The Nikon F6 is arguably the most technologically advanced film camera ever produced. The F6 has tremendous fast-action shooting capabilities and an amazing color-sensitive light meter that makes shooting transparencies less stressful. There are just two problems with the F6—it can be hard to find and rather expensive. If you want more or less the same core functionality, fear not, the Nikon F5 also has a color-sensitive meter and is blazing fast while considerably more affordable. The price one pays for this excellent value is that the camera’s vertical grip/power is a permanently integral part of the camera, making it not very compact.
The F100 was introduced about a year after the F5. While lacking its big brother’s color-sensitive meter and a few other single-F-camera amenities like interchangeable prisms and a mirror lock-up lever, the F100 is still a solidly pro camera with its own advantages. It has a smaller body, as the vertical grip was optional instead of built-in, and its autofocus speed is still superb. Unlike the F5, the points glow red for easier identification against dark backgrounds.
The F4S was to the late ‘80s what the F5 was to the late ‘90s—all pro. While no one is going to say its AF is fast by today’s standard, there was a time when it was state of the art. Even after the faster-focusing N90 & N90s were introduced, pros still used F4s whenever possible, because the cameras’ design aesthetic with that big, beautiful analog shutter speed dial is so right and the mirror sings a sweet song at high speed. There’s no way to explain the experience properly with words alone.

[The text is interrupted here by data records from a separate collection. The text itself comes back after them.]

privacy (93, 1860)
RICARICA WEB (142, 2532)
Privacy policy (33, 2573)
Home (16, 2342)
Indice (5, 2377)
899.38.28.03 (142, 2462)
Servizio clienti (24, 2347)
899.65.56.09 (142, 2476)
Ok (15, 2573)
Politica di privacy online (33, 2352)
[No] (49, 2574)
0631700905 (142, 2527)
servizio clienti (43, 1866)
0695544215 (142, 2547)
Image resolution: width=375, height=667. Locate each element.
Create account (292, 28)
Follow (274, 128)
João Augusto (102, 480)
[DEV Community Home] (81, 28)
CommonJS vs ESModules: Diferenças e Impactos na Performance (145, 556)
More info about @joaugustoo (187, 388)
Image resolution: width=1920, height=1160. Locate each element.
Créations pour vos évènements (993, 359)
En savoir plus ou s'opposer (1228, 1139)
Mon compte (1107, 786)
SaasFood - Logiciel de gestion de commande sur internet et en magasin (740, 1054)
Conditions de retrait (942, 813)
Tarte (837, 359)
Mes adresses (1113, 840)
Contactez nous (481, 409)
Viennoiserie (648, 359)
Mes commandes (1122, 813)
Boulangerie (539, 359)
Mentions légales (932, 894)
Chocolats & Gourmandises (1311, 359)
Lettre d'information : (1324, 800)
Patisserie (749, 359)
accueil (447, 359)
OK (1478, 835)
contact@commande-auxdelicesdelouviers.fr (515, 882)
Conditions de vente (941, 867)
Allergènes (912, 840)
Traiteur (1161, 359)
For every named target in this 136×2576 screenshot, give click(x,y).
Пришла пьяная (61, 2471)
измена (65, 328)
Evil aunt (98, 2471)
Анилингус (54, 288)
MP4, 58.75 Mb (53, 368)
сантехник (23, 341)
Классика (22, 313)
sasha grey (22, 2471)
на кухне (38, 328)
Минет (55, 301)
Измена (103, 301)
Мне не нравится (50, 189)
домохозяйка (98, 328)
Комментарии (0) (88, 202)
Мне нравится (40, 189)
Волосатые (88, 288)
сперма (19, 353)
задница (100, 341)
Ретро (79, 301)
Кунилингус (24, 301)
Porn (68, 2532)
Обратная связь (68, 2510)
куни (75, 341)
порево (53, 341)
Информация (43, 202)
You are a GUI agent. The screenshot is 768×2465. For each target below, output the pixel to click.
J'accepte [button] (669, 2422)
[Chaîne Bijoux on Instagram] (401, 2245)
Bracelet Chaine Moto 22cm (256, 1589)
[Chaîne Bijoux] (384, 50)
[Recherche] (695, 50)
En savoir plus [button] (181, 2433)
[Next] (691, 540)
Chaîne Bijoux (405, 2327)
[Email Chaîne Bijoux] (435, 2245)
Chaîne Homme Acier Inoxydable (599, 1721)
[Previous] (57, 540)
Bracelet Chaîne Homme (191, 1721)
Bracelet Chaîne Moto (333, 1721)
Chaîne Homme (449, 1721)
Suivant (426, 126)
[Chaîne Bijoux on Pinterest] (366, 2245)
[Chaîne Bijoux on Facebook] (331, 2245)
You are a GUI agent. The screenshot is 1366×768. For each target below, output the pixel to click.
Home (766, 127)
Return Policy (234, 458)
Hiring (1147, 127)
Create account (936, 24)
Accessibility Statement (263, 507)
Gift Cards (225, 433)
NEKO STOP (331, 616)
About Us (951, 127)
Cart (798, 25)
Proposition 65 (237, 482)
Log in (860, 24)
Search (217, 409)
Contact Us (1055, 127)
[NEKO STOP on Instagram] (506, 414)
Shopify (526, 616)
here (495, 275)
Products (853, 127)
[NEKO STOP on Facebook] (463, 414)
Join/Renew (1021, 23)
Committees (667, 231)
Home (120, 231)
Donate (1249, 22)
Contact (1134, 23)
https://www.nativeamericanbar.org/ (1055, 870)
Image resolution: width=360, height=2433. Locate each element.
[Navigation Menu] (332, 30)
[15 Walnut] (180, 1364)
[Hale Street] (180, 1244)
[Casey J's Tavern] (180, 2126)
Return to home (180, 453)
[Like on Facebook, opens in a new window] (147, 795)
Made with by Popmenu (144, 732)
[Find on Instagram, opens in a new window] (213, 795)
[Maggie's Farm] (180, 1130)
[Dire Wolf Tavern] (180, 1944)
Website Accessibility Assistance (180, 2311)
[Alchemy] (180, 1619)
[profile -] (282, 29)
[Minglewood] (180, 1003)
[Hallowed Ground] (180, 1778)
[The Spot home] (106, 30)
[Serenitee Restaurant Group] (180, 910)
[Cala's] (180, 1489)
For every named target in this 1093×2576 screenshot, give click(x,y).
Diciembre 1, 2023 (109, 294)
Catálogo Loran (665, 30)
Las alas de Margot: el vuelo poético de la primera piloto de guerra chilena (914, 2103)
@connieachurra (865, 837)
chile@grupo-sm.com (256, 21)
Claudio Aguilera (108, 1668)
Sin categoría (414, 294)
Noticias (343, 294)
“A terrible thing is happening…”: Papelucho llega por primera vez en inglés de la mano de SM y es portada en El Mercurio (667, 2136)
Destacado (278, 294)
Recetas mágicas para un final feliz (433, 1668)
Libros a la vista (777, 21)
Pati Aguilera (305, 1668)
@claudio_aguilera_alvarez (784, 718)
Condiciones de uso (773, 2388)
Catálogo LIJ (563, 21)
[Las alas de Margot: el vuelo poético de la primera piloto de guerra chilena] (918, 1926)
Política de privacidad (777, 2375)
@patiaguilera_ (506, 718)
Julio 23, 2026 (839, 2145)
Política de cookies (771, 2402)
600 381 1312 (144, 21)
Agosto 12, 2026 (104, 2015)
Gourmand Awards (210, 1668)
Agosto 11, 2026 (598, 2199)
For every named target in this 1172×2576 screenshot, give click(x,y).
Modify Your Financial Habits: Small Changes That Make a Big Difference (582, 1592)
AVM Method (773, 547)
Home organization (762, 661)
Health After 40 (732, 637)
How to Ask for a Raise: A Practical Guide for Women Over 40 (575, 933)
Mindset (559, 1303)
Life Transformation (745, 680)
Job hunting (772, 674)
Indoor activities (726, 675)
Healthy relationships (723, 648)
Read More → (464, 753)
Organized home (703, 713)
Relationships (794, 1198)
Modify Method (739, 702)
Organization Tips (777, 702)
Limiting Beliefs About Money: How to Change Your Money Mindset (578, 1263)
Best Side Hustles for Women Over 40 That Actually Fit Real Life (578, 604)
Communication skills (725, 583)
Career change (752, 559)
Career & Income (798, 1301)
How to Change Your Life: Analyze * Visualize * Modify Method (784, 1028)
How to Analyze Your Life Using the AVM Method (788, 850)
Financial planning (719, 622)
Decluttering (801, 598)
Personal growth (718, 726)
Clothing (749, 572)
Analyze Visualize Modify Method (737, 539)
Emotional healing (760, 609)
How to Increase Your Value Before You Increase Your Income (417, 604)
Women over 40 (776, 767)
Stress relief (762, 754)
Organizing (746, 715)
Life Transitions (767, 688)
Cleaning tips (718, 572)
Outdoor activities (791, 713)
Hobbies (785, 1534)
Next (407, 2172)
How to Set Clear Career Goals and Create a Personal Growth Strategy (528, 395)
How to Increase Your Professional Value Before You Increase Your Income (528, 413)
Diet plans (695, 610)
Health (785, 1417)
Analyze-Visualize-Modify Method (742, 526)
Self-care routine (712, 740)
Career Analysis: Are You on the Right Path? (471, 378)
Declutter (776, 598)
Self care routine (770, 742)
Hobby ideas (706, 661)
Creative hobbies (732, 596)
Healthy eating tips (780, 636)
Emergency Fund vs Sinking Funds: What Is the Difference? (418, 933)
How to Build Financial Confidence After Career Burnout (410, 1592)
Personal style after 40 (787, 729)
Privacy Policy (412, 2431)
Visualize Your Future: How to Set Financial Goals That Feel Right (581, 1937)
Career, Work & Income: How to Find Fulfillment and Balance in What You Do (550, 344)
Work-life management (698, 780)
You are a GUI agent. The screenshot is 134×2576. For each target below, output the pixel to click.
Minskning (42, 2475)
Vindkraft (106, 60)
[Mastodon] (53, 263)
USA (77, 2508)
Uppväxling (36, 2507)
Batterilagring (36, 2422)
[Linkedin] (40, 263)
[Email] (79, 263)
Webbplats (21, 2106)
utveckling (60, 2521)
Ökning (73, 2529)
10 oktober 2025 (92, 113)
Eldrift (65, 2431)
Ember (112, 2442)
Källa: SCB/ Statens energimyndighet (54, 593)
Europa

The F3 and F3HP (same body, the HP has a High eyePoint finder offering better eye relief) is as tough as nails. Made for heavy use, it’s not uncommon to see one with paint worn down to the brass. Pros really appreciate a camera that can handle a lot of rolls without a hiccup, but the F3 is on another level. The interchangeable finders make low angle work easier as well as making it a snap to clean. The F3 doesn’t have the sophisticated mirror balancer of the F5, but it still has mirror lock-up for sharper long exposures. The F3 doesn’t have AF, but its high-quality prisms and screens are easy to see through and grab focus. If you need a motor drive, the MD4 is not small or light but it’s strong, fast, and even rewinds the film.
For folks wanting a more svelte manual focus camera, the Nikon FE2 is perhaps the best value around. The no-nonsense metal body houses staple features like multiple exposure, self timer, depth of field preview, and a studio flash socket just like the FM series. The FE2 also offers Aperture Priority auto exposure as well as a great shutter that goes from 4s to 1/4000s and syncs with flash at 1/250th. Oh, did we mention it’s capable of TTL (through the lens) flash metering too? In effect, the FE2 offers all the major capabilities of Nikon’s premium FM3A, except for a fully mechanical shutter that works without batteries. With dead batteries the FE2 still has its handy native 1/250s backup shutter speed. A set of spare batteries for the FE2 is a lot less expensive than an FM3A.